··· Texto da página

Para além disso, não há nada melhor do que ver uma criança a mentir. A mentira surge quando as nossas capacidades cognitivas percebem que a mentira é uma ferramenta essencial à sobrevivência. De tal forma que passamos a vida a mentir a nós mesmos. A mentira é um sonho, e por isso repito que é também a maior das verdades.
Às vezes não importa o que aconteceu, importa o que nós queríamos que tivesse acontecido. É por isso que sonhamos, é por isso que mentimos uns aos outros. A mentira faz parte da forma como nos damos e por isso é um dos ingredientes essenciais do Amor, ou pelo menos da falta dele. Mentimos para não perder um amigo, mentimos para não passar fome, mentimos para Amar, mentimos para fazer Amor, mentimos para nos convencermos que o mundo é melhor do que realmente é.
Estava a pensar na maior mentira da minha vida, por exemplo. Acho que foi a que inventei depois da minha separação. Disse a mim mesmo que estava muito bem sozinho e que não precisava de encontrar ninguém em especial na vida. Disse-o a mim e disse-o aos meus amigos. Nenhum deles me levantou a mão ameaçando bater-me. Antes pelo contrário, pagaram-me um copo aqui e ali fingindo que acreditavam em mim.
A mentira está confirmada e ninguém me veio pedir satisfações. É isso que é um amigo e é isso que devia ser uma avó. Uma mão levantada, por exemplo, pode ser uma verdade nua e crua, mas é uma verdade de merda.

8.03.2011

respostas a perguntas inexistentes (172)

relógio

Foi com doze anos, e com o primeiro relógio que os meus pais me deram, que me aproximei dela na escola. Poucos alunos, ou se calhar nenhum, tinham relógio, e nós ficávamos os dois a olhar para o percurso cíclico dos ponteiros do meu como se isso fosse um privilégio, sem perceber que era por eles que um dia deixaríamos de ser crianças. É, aliás, essa a magia de contar o tempo quando se tem doze anos: pensar-se que se é imortal, tão interminável quanto o universo. Conta-se o tempo em direcção a lugar nenhum. Nem sequer à morte.
Perguntei-lhe uma vez quantas voltas já teriam dado aqueles ponteiros desde que tínhamos nascido, e ela respondeu-me simplesmente que o relógio tinha sido feito depois de nascermos, pelo que não era possível saber. Foi a resposta mais inteligente que me podia ter dado, pois foi também com esse relógio que me apercebi que uma volta inteira não demorava sempre o mesmo. Era rápida quando ela estava ao meu lado, era lenta quando ela não estava. O tempo era mais elástico do que o Amor que eu começava a sentir por ela.

······
··· Dados fornecidos

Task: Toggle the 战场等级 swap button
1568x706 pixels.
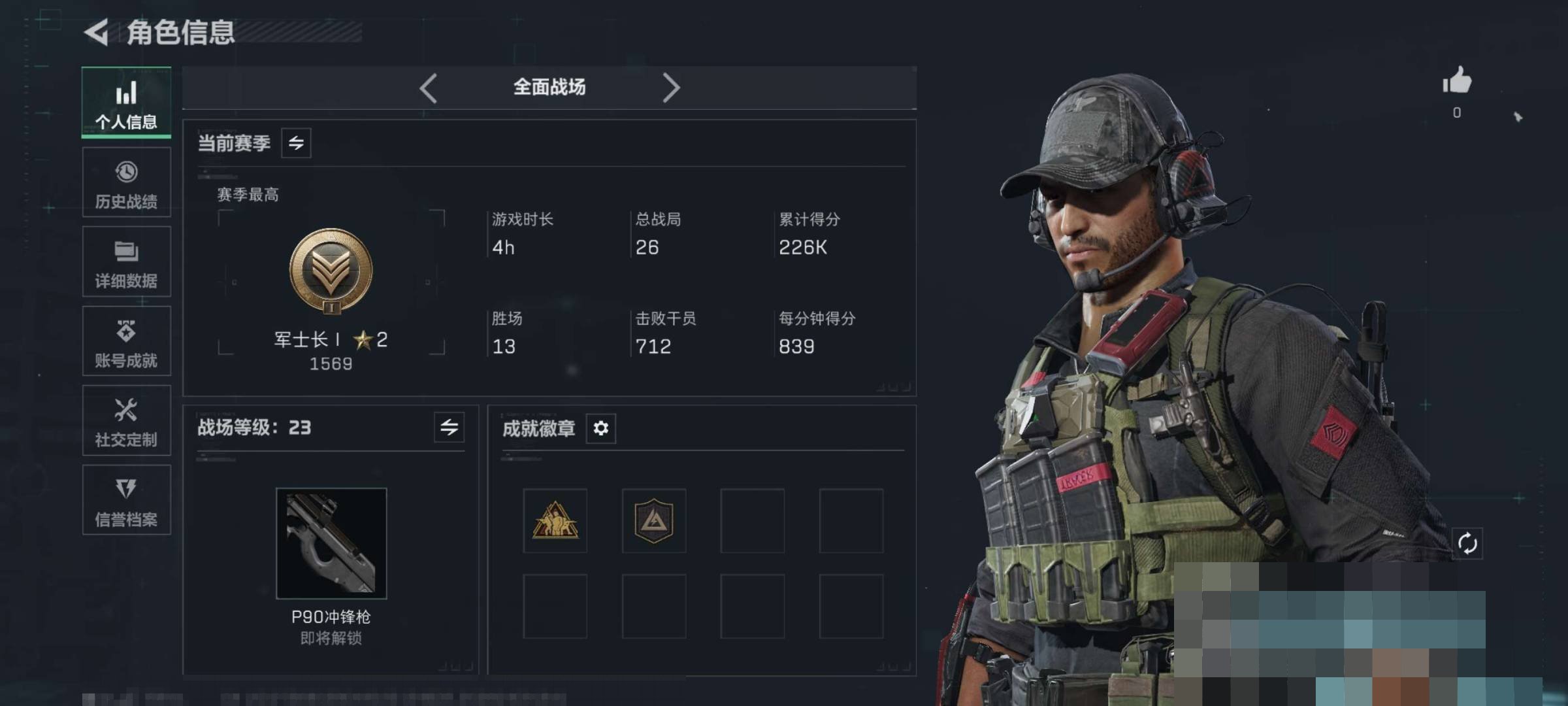Action: (449, 428)

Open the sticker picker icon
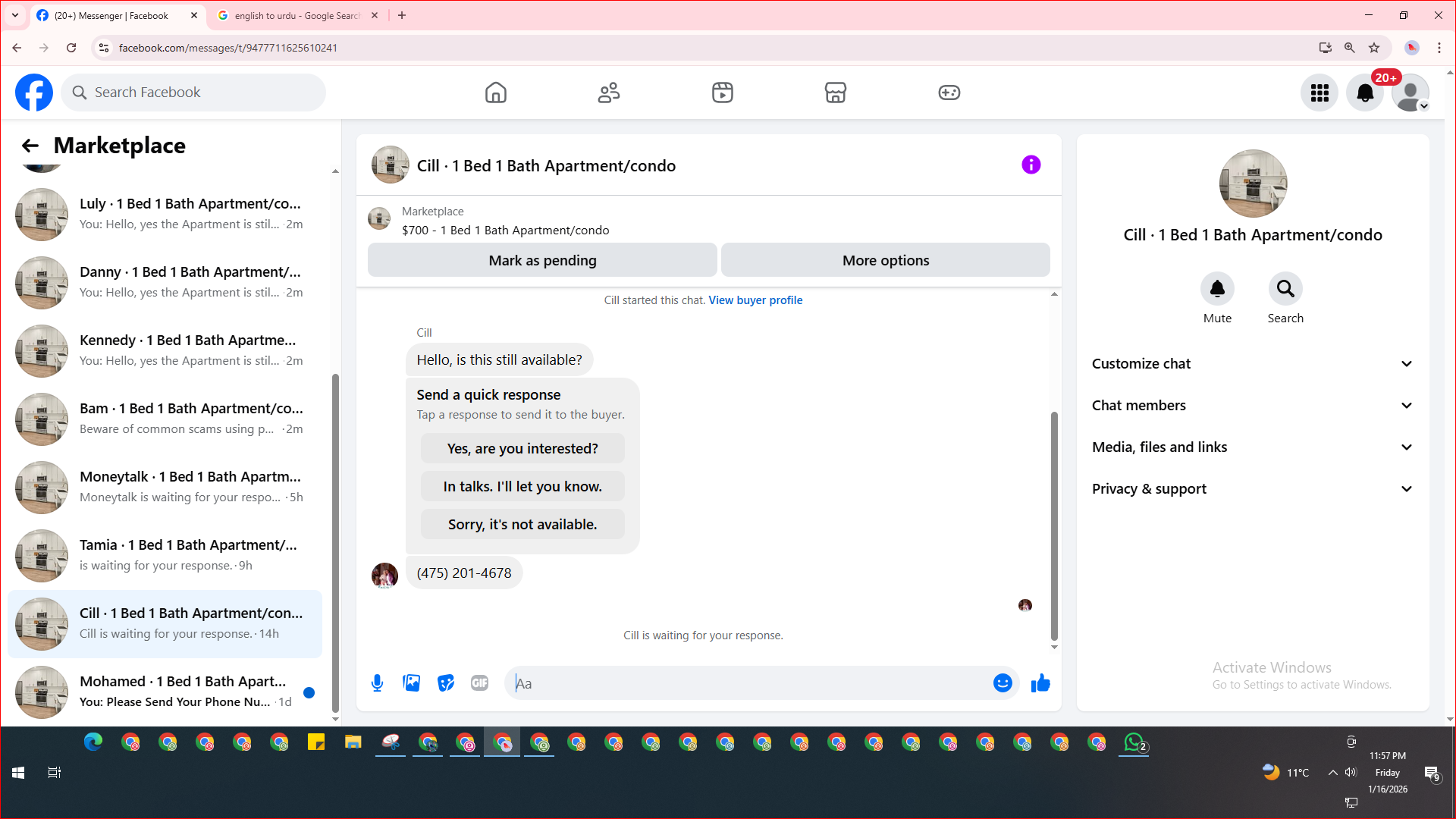446,683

······

Tarefas a realizar:
#1 Transcreva do texto da página o trecho que vai de "Estava a pensar" a "verdade de merda.".
#2 Responda, com base no texto da página:
(a) Com que idade quem narra recebeu o primeiro relógio dado pelos pais?
(b) Qual foi a maior mentira da vida de quem narra, inventada depois da separação?
(c) Quando é que uma volta inteira dos ponteiros era rápida?

Problemas resolvidos:
#1
Estava a pensar na maior mentira da minha vida, por exemplo. Acho que foi a que inventei depois da minha separação. Disse a mim mesmo que estava muito bem sozinho e que não precisava de encontrar ninguém em especial na vida. Disse-o a mim e disse-o aos meus amigos. Nenhum deles me levantou a mão ameaçando bater-me. Antes pelo contrário, pagaram-me um copo aqui e ali fingindo que acreditavam em mim.
A mentira está confirmada e ninguém me veio pedir satisfações. É isso que é um amigo e é isso que devia ser uma avó. Uma mão levantada, por exemplo, pode ser uma verdade nua e crua, mas é uma verdade de merda.

#2
(a) Com doze anos.
(b) Dizer a si mesmo que estava muito bem sozinho e que não precisava de encontrar ninguém em especial na vida.
(c) Quando ela estava ao lado de quem narra.